-------- Data for the task --------

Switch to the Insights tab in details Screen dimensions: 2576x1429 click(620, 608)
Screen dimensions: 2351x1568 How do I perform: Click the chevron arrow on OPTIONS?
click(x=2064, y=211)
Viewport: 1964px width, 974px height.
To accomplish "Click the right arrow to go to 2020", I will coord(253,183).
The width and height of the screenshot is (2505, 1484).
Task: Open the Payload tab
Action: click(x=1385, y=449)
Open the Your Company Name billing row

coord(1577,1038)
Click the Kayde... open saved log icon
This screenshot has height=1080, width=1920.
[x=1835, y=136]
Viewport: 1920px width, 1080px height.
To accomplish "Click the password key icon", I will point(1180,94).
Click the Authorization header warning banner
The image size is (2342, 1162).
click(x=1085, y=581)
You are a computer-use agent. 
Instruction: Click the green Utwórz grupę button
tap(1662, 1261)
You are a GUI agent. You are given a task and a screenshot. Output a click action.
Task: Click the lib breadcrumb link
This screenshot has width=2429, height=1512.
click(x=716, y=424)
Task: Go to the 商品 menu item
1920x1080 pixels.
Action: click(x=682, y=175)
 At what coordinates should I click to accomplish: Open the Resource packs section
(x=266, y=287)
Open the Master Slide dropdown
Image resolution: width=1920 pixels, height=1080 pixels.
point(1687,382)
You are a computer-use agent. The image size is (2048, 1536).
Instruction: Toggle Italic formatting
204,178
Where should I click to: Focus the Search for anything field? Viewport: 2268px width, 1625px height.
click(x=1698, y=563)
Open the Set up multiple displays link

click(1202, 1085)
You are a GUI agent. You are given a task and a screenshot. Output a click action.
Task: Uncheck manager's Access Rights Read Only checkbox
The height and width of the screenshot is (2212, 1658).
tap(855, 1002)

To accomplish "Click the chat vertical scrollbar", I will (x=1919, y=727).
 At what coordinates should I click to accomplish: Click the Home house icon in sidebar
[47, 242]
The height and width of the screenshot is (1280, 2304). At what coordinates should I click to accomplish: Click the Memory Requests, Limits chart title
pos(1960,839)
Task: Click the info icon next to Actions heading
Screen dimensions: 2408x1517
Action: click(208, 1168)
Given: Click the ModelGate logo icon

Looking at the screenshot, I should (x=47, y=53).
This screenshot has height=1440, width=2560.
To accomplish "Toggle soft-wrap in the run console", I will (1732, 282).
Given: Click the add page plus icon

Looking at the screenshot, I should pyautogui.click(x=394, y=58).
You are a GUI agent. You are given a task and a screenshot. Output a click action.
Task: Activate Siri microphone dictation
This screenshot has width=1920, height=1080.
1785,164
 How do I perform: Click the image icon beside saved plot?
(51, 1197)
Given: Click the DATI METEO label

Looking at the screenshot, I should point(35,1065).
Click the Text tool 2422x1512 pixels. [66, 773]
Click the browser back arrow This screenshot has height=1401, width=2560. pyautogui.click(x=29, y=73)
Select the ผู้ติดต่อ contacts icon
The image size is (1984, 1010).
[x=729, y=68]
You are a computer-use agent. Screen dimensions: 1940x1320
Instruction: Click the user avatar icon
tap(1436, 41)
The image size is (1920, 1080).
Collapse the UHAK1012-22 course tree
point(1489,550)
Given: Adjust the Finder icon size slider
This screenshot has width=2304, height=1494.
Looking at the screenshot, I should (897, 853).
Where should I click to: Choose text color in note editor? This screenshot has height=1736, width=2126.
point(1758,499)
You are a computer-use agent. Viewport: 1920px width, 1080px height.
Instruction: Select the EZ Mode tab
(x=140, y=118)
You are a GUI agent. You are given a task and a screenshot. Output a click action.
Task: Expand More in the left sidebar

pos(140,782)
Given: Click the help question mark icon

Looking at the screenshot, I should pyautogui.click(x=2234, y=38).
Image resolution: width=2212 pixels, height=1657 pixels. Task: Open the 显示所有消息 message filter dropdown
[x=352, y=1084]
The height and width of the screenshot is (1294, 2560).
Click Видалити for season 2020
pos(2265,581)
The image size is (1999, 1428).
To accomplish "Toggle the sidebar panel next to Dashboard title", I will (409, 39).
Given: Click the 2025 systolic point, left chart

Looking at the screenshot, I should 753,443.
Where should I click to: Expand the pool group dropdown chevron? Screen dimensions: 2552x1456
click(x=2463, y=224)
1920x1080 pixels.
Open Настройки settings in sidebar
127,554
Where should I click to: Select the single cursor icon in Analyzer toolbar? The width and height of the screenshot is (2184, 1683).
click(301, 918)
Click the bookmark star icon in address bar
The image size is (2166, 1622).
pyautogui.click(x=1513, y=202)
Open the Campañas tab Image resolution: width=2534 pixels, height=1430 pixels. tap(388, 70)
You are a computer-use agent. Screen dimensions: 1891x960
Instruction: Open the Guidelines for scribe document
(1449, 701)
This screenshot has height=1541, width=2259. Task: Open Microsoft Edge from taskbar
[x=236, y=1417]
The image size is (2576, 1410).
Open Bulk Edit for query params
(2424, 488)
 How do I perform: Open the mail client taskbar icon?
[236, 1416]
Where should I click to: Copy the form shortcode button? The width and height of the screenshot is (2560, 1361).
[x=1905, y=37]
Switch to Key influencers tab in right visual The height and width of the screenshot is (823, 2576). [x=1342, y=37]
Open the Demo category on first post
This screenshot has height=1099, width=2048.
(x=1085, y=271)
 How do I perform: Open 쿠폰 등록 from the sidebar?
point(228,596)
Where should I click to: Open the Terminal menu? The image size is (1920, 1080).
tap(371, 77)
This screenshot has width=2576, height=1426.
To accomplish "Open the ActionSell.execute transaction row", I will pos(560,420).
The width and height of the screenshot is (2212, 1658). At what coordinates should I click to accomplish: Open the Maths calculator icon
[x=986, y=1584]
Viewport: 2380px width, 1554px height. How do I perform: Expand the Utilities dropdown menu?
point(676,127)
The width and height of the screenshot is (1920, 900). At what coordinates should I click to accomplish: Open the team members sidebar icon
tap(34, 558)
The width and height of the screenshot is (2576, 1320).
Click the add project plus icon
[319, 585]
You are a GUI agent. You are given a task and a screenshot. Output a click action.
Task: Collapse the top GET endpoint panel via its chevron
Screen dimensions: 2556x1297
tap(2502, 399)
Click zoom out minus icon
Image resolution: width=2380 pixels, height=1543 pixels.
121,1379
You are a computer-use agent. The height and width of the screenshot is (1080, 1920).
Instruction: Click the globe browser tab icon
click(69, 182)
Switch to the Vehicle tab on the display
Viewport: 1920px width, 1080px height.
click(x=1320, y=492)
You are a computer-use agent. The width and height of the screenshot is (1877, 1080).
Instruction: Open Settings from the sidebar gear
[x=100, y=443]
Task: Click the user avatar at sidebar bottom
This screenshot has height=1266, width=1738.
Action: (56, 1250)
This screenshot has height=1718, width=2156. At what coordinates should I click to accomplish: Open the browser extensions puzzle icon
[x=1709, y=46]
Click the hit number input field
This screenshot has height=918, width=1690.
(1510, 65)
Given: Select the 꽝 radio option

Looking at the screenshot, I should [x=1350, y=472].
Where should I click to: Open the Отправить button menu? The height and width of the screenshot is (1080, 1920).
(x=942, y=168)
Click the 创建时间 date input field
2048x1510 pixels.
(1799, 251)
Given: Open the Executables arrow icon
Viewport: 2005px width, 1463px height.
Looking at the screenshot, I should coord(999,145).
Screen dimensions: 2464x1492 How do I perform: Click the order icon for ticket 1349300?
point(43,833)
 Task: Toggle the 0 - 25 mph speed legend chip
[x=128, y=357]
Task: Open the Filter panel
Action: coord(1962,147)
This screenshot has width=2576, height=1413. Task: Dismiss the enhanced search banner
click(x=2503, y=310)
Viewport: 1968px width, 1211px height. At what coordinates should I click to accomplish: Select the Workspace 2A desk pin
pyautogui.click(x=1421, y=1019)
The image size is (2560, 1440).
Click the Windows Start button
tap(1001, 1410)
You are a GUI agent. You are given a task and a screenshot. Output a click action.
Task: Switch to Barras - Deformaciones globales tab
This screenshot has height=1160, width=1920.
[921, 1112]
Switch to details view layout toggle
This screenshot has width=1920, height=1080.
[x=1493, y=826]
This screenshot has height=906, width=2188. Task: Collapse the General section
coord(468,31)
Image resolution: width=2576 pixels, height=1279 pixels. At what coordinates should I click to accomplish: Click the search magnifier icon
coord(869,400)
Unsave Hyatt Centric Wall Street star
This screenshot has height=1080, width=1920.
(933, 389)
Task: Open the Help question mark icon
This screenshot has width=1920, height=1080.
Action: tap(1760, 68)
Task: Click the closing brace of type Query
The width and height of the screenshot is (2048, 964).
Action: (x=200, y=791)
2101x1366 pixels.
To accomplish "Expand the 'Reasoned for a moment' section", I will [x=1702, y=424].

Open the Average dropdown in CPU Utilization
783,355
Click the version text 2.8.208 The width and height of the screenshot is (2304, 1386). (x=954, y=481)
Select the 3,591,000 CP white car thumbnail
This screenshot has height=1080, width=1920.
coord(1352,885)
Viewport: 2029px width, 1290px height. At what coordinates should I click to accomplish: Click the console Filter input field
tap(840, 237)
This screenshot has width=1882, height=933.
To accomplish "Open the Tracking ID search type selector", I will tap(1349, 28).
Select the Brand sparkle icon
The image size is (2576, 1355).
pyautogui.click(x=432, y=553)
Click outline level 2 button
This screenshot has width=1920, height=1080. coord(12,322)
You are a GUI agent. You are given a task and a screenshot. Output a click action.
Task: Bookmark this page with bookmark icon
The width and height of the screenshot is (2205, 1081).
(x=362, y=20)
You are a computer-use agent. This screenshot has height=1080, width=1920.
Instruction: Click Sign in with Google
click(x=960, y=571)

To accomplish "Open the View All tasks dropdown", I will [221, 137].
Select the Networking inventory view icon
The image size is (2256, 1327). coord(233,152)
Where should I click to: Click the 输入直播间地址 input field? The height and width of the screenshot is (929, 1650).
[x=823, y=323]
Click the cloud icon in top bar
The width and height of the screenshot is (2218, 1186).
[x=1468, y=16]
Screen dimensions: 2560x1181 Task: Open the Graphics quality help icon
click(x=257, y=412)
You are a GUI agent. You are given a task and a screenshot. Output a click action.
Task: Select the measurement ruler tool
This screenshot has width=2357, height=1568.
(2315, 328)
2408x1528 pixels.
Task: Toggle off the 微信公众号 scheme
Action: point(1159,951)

--------

### Prompt
Please count up the lines above that include the string "bookmark" and respond with the total alone.

### Finished exercise
2